* TEXTE DE RÉFÉRENCE
•••••

Maxine Caulfield est une étudiante en art, avec option sur la photographie, qui pour suivre ses cours est revenu à Arcadia Bay, le patelin de son enfance. Concentrée sur sa vie scolaire elle n’a pas vraiment repris contact avec ‘sa vie d’avant’… jusqu’à ce qu’elle tombe par hasard sur Chloé, sa meilleure amie d’antan. Les deux jeunes femmes renoueront lors de ces retrouvailles et mèneront ensemble l’enquête pour retrouver Rachel, disparue sans laisser la moindre trace…

Une introduction magnifique, avec sa bande-son et sa mise en scène aux petits oignons

C’est là que se révélera utile le don fraîchement acquis de Max, capable de manipuler le temps, et au-delà même, son pouvoir ne cessant de croître au fur et à mesure qu’il grandit en elle. On suit donc la réservée demoiselle au cours d’une semaine forte en émotion, qui la conduira à une aventure extraordinaire, aux choix dramatiques qui la marqueront à jamais…

Max retrouve Chloé...et les revoilà parti pour de folles aventures...

Lorsqu’on débute Life is Strange, on se demande dans quoi on s’embarque. Bien que la capacité de manipulation temporelle soit établie dès la première séquence, l’atmosphère de bluette adolescente semble régner sur la ligne directrice qui guidera le récit. Pour un quarantenaire dans mon genre, je concède volontiers que ce n’est pas vraiment ma tasse de thé. C’est un peu lent, très bavard, assez mièvre et les problématiques que notre héroïne rencontre semblent pour le mieux anecdotiques. Il y a bien cette scène dans les toilettes qui laisse entr’apercevoir quelque chose de plus sombre mais en dehors de cela, on partage le quotidien d’une écolière et son pensionnat, entre railleries de petites pestes et professeurs envoutants.


Les enjeux en ce début de jeu sont pour le moins...peu passionant. Mais l'intérêt va monter crescendo...

•••••

* DONNÉES RECUEILLIES
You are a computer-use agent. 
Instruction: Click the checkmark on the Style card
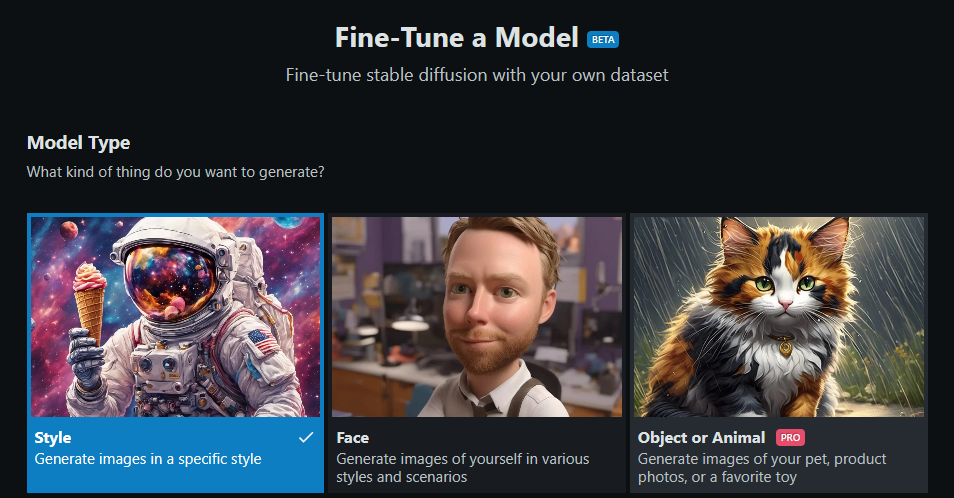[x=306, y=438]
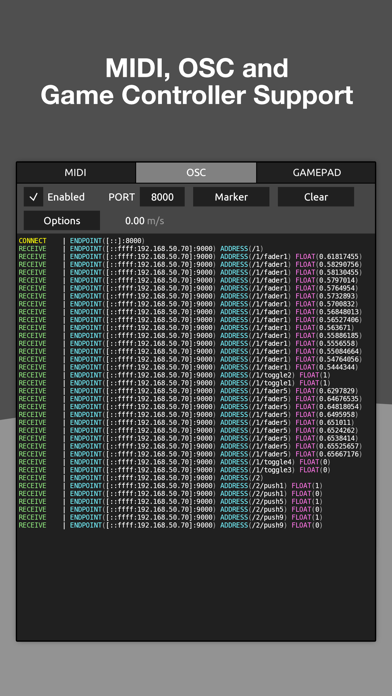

•••••

* TRAVAIL DEMANDÉ
1) D'après le texte de référence, dans quelle ville Maxine Caulfield est-elle revenue pour suivre ses cours ?
2) Reproduisez fidèlement un passage du texte de référence : commencez aux mots "Max retrouve Chloé...et" et arrêtez-vous après "et professeurs envoutants.".

* RÉPONSES PAR TÂCHE
1) À Arcadia Bay, le patelin de son enfance.

2)
Max retrouve Chloé...et les revoilà parti pour de folles aventures...

Lorsqu’on débute Life is Strange, on se demande dans quoi on s’embarque. Bien que la capacité de manipulation temporelle soit établie dès la première séquence, l’atmosphère de bluette adolescente semble régner sur la ligne directrice qui guidera le récit. Pour un quarantenaire dans mon genre, je concède volontiers que ce n’est pas vraiment ma tasse de thé. C’est un peu lent, très bavard, assez mièvre et les problématiques que notre héroïne rencontre semblent pour le mieux anecdotiques. Il y a bien cette scène dans les toilettes qui laisse entr’apercevoir quelque chose de plus sombre mais en dehors de cela, on partage le quotidien d’une écolière et son pensionnat, entre railleries de petites pestes et professeurs envoutants.